The courts eventually determined that Williams was the rightful owner. To make matters worse, the government brought criminal charges against Larson (to the delight of some academics jealous of the for-profit institute’s remarkable success in finding dinosaurs and other fossils). Larson was cleared of all felony charges relating to fossil collecting, but convicted for failing to declare $31,700 in traveler’s checks brought into the United States. Remarkably, this first-time offender was sentenced to two years in prison and served 18 months.

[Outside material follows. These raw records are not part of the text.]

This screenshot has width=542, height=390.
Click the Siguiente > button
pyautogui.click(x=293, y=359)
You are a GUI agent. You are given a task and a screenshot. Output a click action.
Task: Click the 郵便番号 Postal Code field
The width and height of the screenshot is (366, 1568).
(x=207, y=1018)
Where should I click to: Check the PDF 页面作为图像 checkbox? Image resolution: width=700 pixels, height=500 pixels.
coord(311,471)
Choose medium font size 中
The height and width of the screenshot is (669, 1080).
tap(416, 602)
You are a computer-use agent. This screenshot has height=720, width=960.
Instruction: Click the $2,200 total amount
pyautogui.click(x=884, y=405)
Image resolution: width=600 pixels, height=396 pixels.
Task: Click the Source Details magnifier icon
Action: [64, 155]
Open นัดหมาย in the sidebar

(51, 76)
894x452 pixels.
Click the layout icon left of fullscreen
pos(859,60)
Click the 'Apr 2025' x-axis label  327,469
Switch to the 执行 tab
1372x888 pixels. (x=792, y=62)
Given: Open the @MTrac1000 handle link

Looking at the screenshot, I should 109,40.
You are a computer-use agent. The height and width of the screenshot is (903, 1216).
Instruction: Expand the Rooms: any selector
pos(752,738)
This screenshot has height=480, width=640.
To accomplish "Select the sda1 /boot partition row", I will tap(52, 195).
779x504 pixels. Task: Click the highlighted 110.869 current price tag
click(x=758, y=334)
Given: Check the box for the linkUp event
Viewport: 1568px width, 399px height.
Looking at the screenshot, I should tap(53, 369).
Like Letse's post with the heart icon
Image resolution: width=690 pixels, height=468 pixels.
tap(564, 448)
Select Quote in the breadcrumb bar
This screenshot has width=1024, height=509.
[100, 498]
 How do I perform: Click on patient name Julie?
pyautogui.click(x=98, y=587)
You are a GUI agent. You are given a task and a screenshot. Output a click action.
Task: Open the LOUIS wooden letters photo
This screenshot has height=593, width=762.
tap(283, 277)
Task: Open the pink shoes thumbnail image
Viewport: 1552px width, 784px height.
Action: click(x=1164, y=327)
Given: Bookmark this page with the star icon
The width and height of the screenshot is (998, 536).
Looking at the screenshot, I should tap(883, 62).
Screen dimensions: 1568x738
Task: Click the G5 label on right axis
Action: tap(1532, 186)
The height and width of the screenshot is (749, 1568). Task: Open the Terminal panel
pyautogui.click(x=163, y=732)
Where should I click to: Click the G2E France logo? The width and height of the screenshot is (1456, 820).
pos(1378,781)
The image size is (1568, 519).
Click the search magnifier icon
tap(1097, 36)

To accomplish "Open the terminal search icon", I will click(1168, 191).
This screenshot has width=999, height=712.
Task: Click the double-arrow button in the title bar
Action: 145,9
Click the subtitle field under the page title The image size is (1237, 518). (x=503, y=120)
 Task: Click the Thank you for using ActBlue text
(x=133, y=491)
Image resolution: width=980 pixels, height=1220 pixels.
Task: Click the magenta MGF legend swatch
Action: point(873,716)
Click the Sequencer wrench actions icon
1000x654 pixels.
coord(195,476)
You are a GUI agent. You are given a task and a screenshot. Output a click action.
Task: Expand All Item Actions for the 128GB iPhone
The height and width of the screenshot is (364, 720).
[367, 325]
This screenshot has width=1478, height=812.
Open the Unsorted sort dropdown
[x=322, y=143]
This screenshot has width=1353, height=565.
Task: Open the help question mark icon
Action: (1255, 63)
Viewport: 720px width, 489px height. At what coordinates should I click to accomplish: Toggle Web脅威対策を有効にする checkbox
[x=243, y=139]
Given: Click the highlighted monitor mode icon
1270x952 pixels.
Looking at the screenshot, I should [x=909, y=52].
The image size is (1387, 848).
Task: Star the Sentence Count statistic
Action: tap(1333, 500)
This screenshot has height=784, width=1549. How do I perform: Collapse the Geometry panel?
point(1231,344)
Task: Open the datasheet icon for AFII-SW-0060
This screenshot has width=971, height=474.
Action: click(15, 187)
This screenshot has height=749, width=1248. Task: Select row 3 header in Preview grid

Williams put Sue up for auction at Sotheby’s. The victorious Field Museum has been studying and reconstructing the dinosaur behind closed doors for the past two and a half years. Today, she will be unveiled with much hoopla. Media from around the world are in town to cover the event. The museum calls her the “Hope diamond of fossils” and hopes that she will attract visitors just as that gem draws crowds to the Smithsonian.

I have been following the story for eight years—ever since the FBI raided the institute. I have seen various parts of Sue at the museum as preparators cleaned and repaired them with mini-jackhammers, scalpels, paintbrushes, and super glue. I’ve seen artist’s renditions of what she will look like in her full, reconstructed splendor. Still, I can’t wait to see her in the flesh, er, the bones.

My gaze will certainly be fixed on the curtain as it drops to reveal this remarkable creature. But then I will turn to watch Pete Larson and Sue Hendrickson. How will they react upon seeing the dinosaur who spoke to each of them? I’m not sure. But I’m certain it will be clear that at that moment neither of them is, in Monsieur Daous’ words, “available.” Seduced by a mystical Tyrannosaurus rex, they will only have eyes for Sue.